Dos dois lados, as autoridades contabilizaram 149 mortos, dos quais 140 em território palestiniano e nove em Israel, entre os quais um adolescente e uma criança.

No total, desde o início dos confrontos, foram disparados cerca de 2.300 ‘rockets’ por parte das milícias da Faixa de Gaza, lideradas pelo Hamas, de acordo com o exército israelita.

De todos os lançamentos, 380 foram falhados e caíram dentro da Faixa de Gaza, enclave costeiro palestiniano, e cerca de mil foram intercetados pelo sistema antimísseis israelita, conhecido como ‘Cúpula de Ferro’.

Hoje, de acordo com a Efe, as sirenes antiaéreas continuam a soar nas comunidades israelitas próximas a Gaza, como Ashkelon ou Beersheva.

O exército israelita diz atacar apenas alvos pertencentes às milícias do Hamas e da Jihad Islâmica e os seus membros, e estima ter matado cerca de 30 milicianos, entre os quais altos comandos.

Uma grande ofensiva por terra e por ar, na madrugada de sexta-feira, foi dirigida a uma rede de túneis subterrâneos onde estariam escondidos vários dirigentes, e estima-se que vários deles tenham morrido, aguardando-se pela confirmação das identidades.

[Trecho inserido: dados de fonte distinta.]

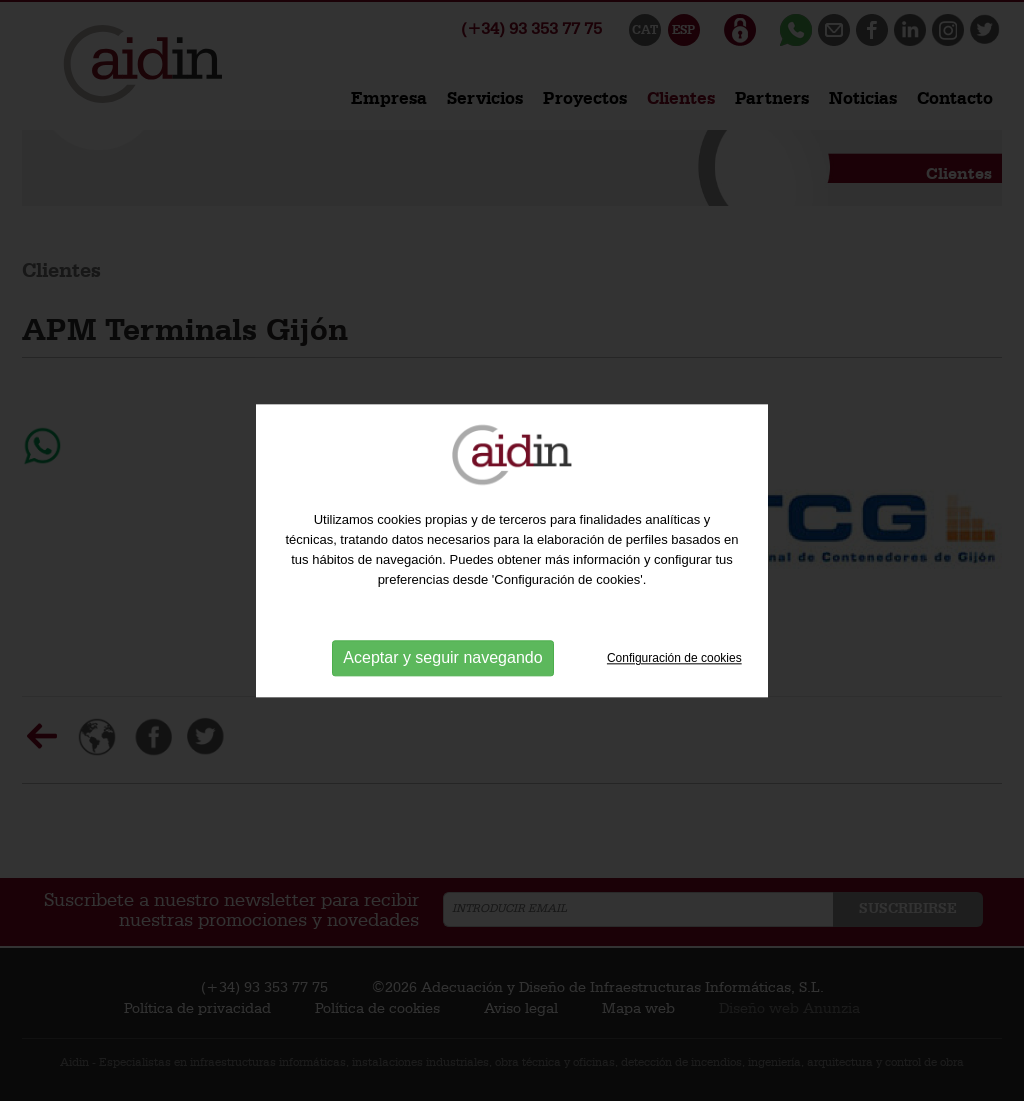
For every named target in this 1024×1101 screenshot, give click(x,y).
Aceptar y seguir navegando (442, 658)
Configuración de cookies (674, 658)
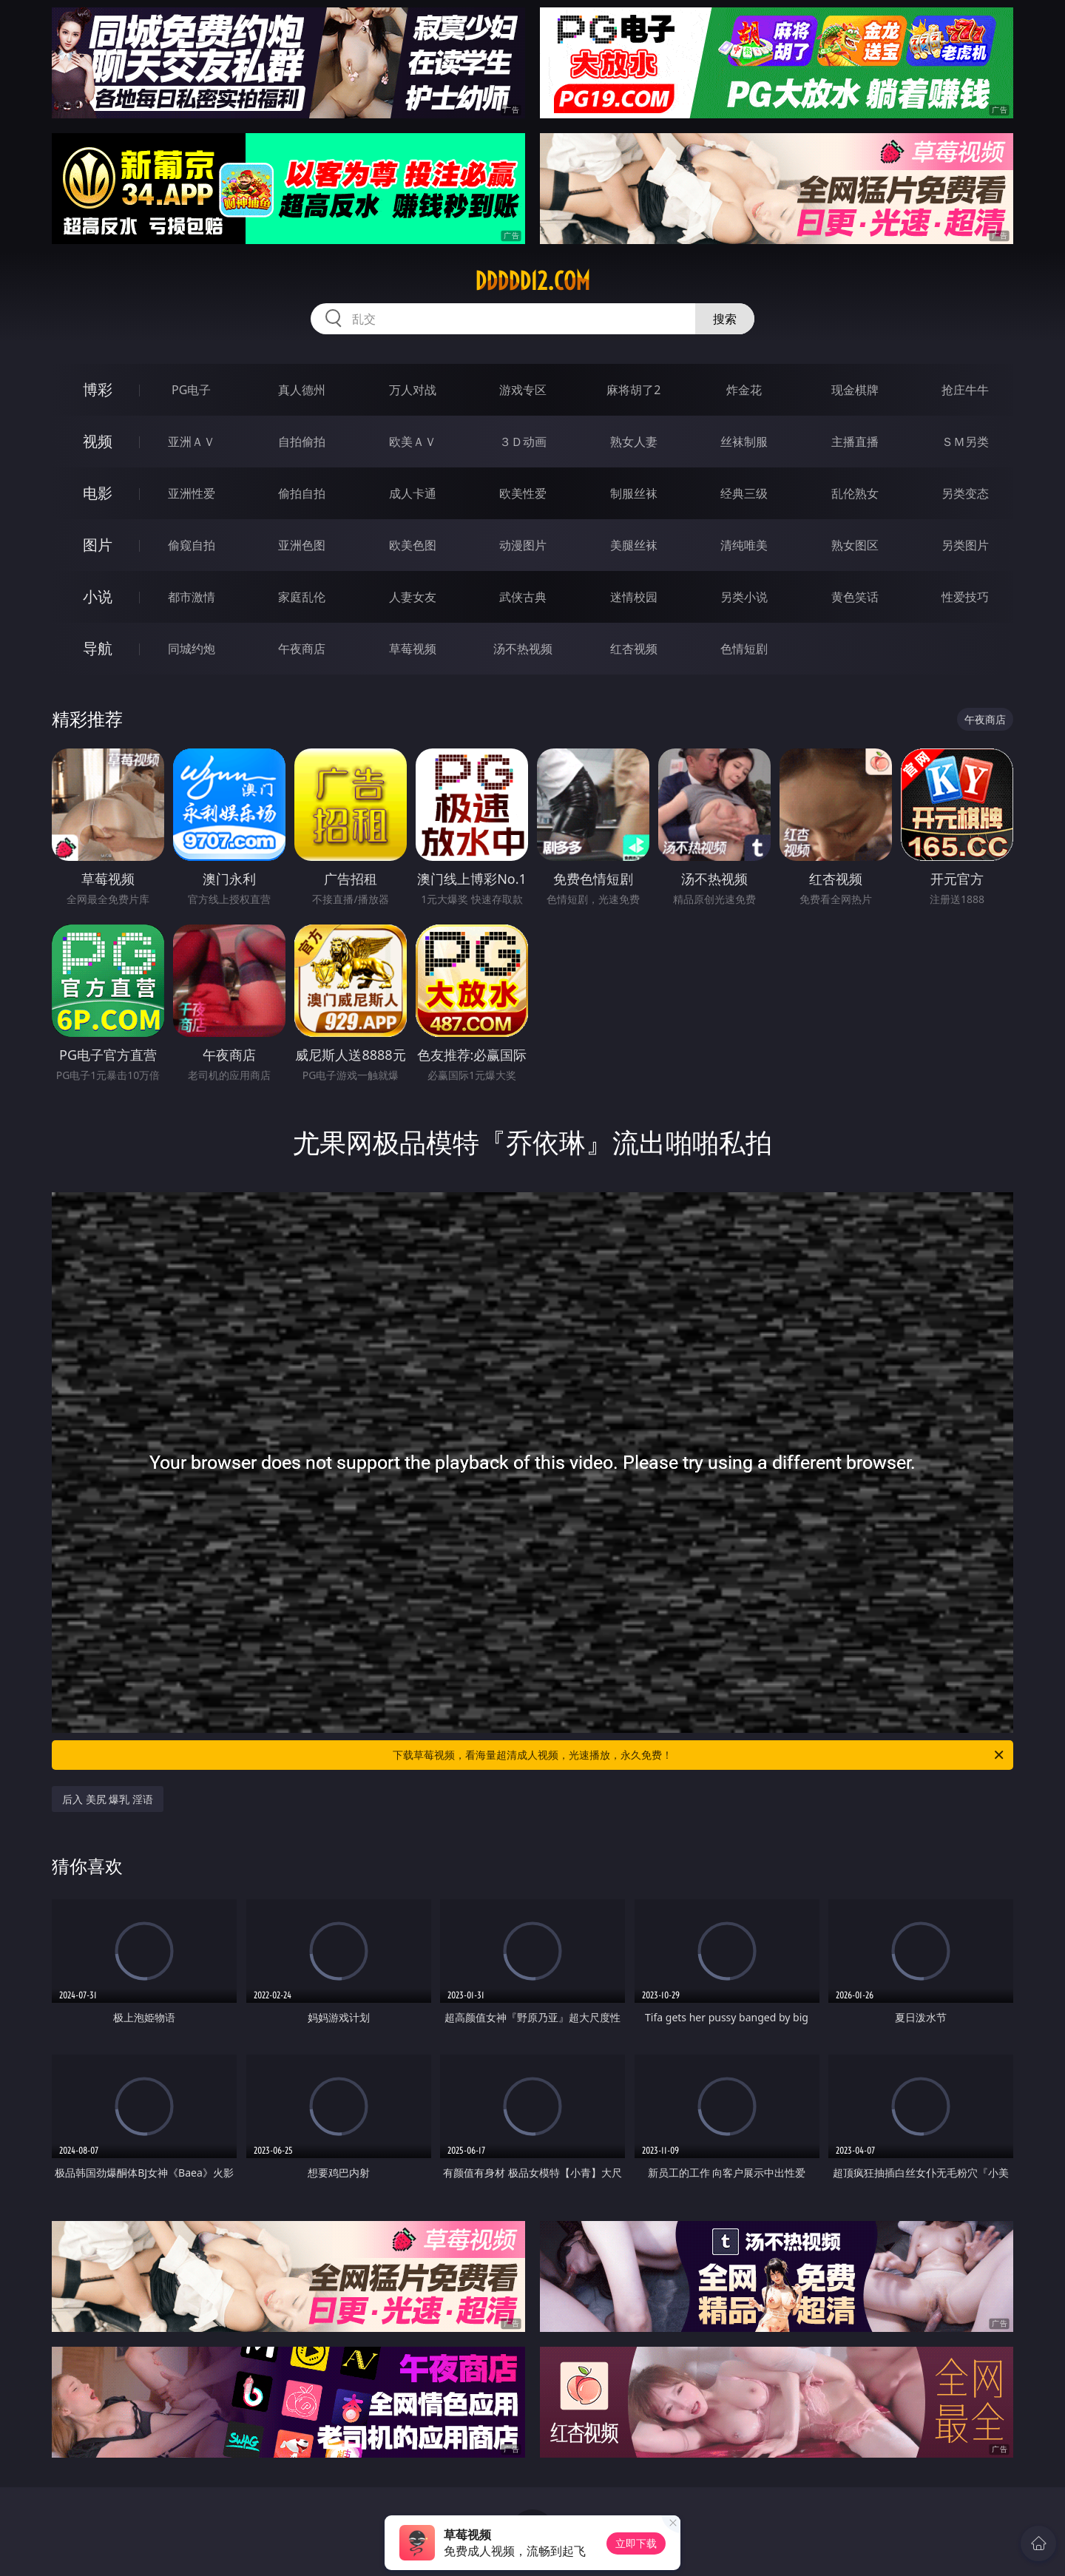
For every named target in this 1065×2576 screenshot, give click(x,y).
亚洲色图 (301, 545)
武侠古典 (523, 597)
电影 (97, 493)
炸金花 (744, 390)
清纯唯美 (744, 545)
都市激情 (191, 597)
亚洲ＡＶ (191, 441)
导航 (97, 648)
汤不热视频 (522, 648)
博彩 (97, 389)
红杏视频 (633, 648)
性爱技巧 (965, 597)
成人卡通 (412, 493)
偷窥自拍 (191, 545)
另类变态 (965, 493)
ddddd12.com (532, 281)
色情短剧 (744, 648)
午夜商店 (301, 648)
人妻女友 (412, 597)
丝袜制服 (744, 441)
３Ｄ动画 (523, 441)
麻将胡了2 (633, 390)
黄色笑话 (855, 597)
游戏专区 (523, 390)
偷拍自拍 (301, 493)
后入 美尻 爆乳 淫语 (107, 1799)
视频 (97, 441)
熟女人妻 (633, 441)
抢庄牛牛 (965, 390)
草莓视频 (412, 648)
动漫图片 (523, 545)
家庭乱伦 (301, 597)
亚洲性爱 (191, 493)
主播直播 (855, 441)
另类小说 (744, 597)
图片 (97, 545)
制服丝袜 (633, 493)
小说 (97, 596)
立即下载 (636, 2543)
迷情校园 (633, 597)
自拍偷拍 (301, 441)
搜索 (725, 319)
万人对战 (412, 390)
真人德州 (301, 390)
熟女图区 (855, 545)
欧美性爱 (523, 493)
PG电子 (191, 390)
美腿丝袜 (633, 545)
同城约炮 (191, 648)
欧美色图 (412, 545)
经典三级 (744, 493)
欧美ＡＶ (412, 441)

Os bombardeamentos israelitas destruíram, nas últimas horas, instalações dos serviços de informações pertencentes ao Hamas, bem como armazéns de ‘rockets’, de acordo com o exército israelita.

O enviado dos Estados Unidos para a região, Hady Amr, está hoje em Israel para tentar mediar a situação e chegar a um cessar-fogo.

Os combates começaram em 10 de maio, após semanas de tensão entre israelitas e palestinianos em Jerusalém Oriental, que culminaram com confrontos na Esplanada das Mesquitas, o terceiro lugar sagrado do islão junto ao local mais sagrado do judaísmo.

Ao lançamento maciço de foguetes por grupos armados em Gaza em direção a Israel opõe-se o bombardeamento sistemático por forças israelitas contra a Faixa de Gaza.

O conflito israelo-palestiniano remonta à fundação do Estado de Israel, cuja independência foi proclamada em 14 de maio de 1948.